Daar ben je mee opgegroeid, je leerde andere muzikanten en andere
stijlen kennen als ze eens uitstapjes maakten of misschien zelf altijd
andere stijlen gebruikten. Het eerste nummer van Bowie dat ik oppikte,
was Heroes. Ik was 10 en ik vond het eigenlijk een klereherrie. De
disco-achtige periode daarna vond ik niks, maar intussen had ik al wel
zijn oudere werk ontdekt: zijn eerste hit was net zo oud als ikzelf (wat
op zich al een schok is: dat die mensen al minstens zo lang bezig zijn
als jijzelf bestáát - als egocentrische puber bijna niet te bevatten dat
er leven was voor je er zelf was). Under Pressure week af, was
opvallend anders. Ik was 14 en rende naar de platenzaak. Ik kocht ook
een verzamelalbum. Wat daarna kwam, Let's Dance, vond ik wel aardig maar
sprak me niet aan. China Girl vond (en vind) ik heel erg niet leuk.
Dancing in the Street getuigde van humor. Na Tin Machine raakte Bowie
een beetje uit zicht bij mij, tot 2013 - Where Are We Now vond ik weer
ouderwets intrigerend, typisch Bowie: altijd anders dan verwacht.

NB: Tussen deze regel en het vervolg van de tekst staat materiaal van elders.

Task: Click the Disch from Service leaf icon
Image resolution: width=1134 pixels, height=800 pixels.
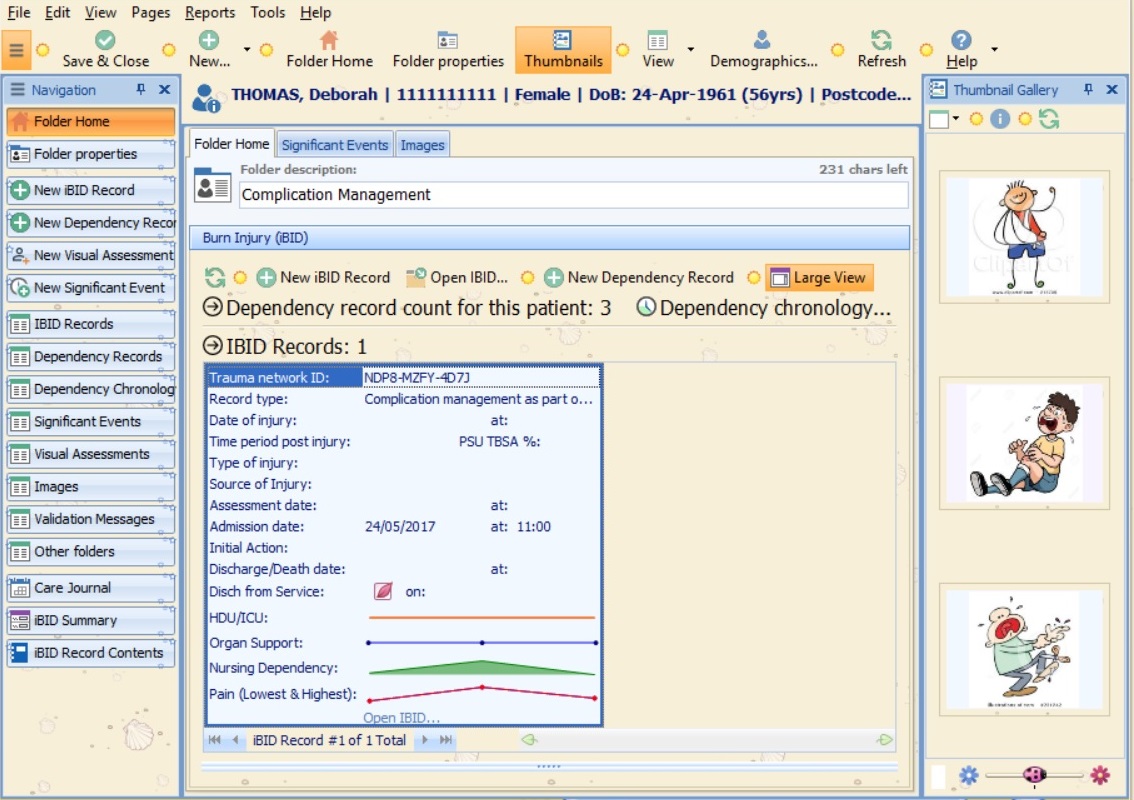Action: (x=383, y=591)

En
onlangs Blackstar, op zijn verjaardag. Het voelt nu aan als totaal
geregisseerd: met je laatste krachten een album uitbrengen, reacties
meepikken, en wegwezen.
Nu moeten wij verder zonder Bowie. Maar gelukkig hebben we zijn kunst nog, in alle vormen, en de herinneringen.
Als er een hemel is, hebben ze daar inmiddels een heel aardig huisbandje.